-- start of Excerpt provided --
Ask Grandma Anything: Disapproving Parents
Good evening, Miss Cutie!
I received your book for Christmas, and I must say that I absolutely LOVE it! Thank you very much for all of your wisdom. I enjoy your YouTube channel and the “Ask Cutie” section. You’re a very wise lady.
So, if you don’t mind, I need some grandmotherly advice (I lost my grandma three years ago).
According to your book, one of your tips is to find someone who your respected loved ones accept. Here’s my dilemma: my family denies everyone that I bring home.
I currently have someone (who lives with me) who I’ve been with for a while now. My family does not like him at all. He’s the only guy I’ve ever had who’s been good to me and loves me and takes great care of me. I have learned to ignore his slight flaws, but my family cannot look past them as I have.
What am I supposed to do? I feel like I am forced to choose my family or my future husband. My heart is torn.
In A Pickle
Dear In A Pickle,
I’m so glad that you liked my book.
-- end of Excerpt provided --
Output everything in the advice-column letter about disapproving parents from "According to your" down to "I bring home.", copied word for word.
-- start of Data extract --
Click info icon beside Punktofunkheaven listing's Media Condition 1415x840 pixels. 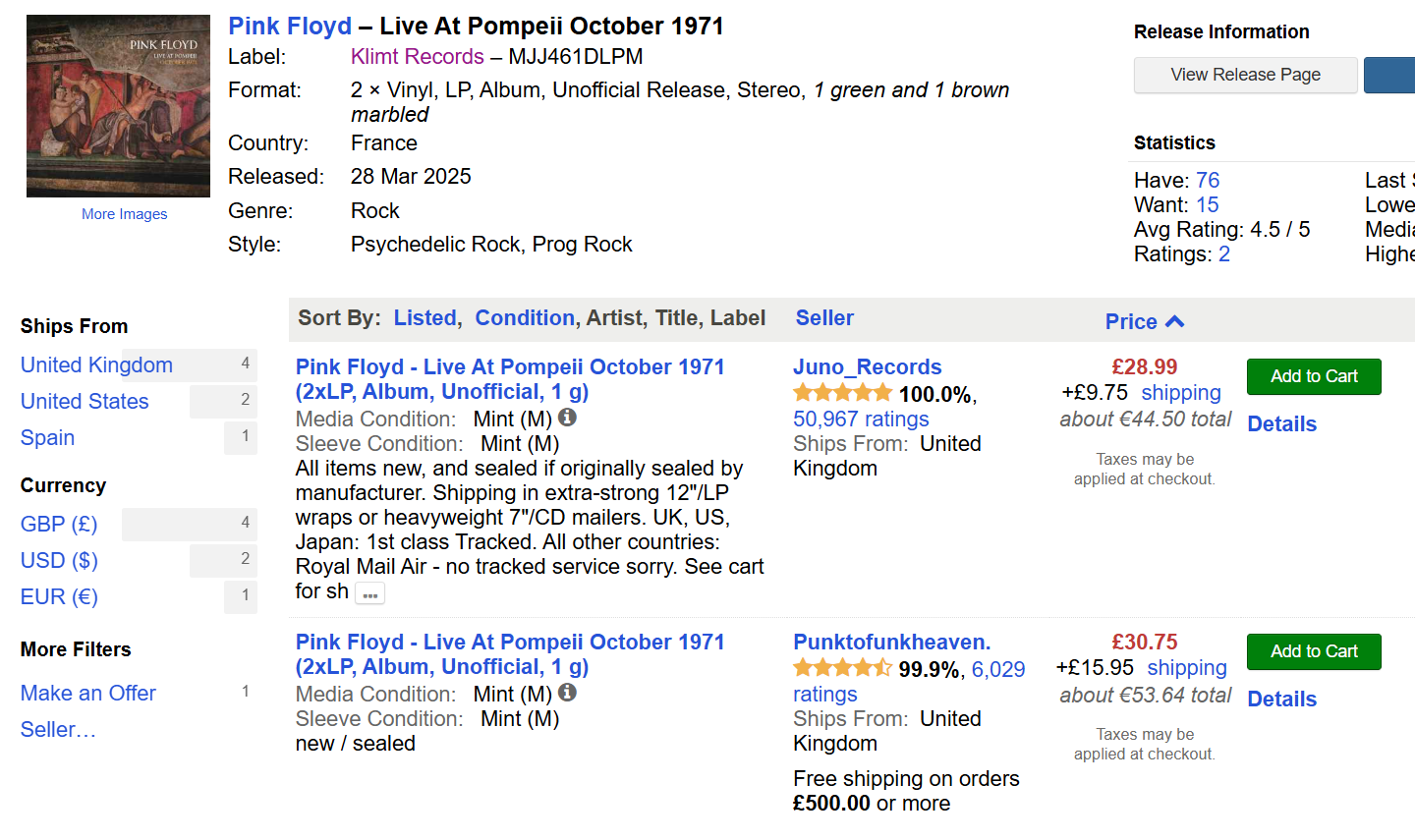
-- end of Data extract --
Task response:
According to your book, one of your tips is to find someone who your respected loved ones accept. Here’s my dilemma: my family denies everyone that I bring home.